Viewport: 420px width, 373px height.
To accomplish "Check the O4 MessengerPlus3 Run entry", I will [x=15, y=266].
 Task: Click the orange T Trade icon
==
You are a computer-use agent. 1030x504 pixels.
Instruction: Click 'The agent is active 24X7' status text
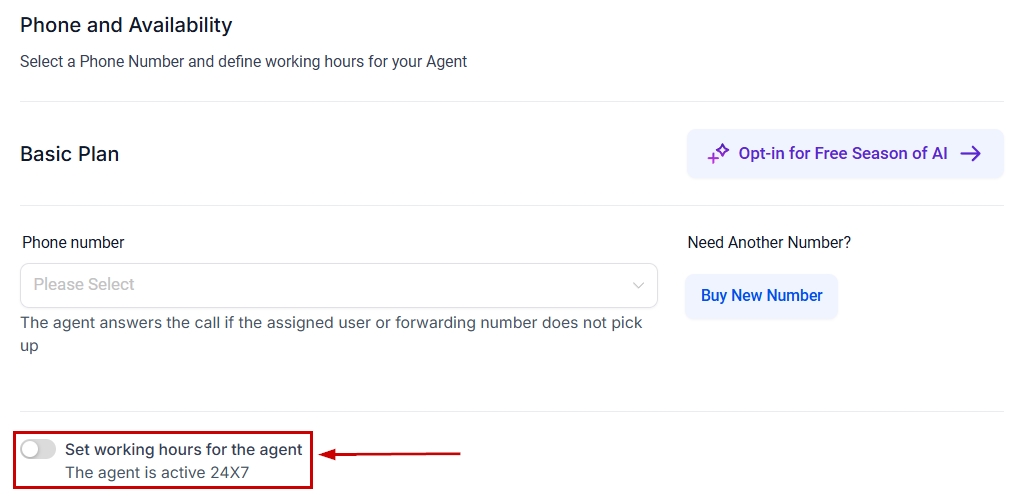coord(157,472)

- [What is needed] Set down exactly the lines of the data above, beginning with the line that has "Viewport: 420px width, 373px height." and ending with the line that has "Task: Click the orange T Trade icon", and no others.

- [Solution to this problem]
Viewport: 420px width, 373px height.
To accomplish "Check the O4 MessengerPlus3 Run entry", I will [x=15, y=266].
 Task: Click the orange T Trade icon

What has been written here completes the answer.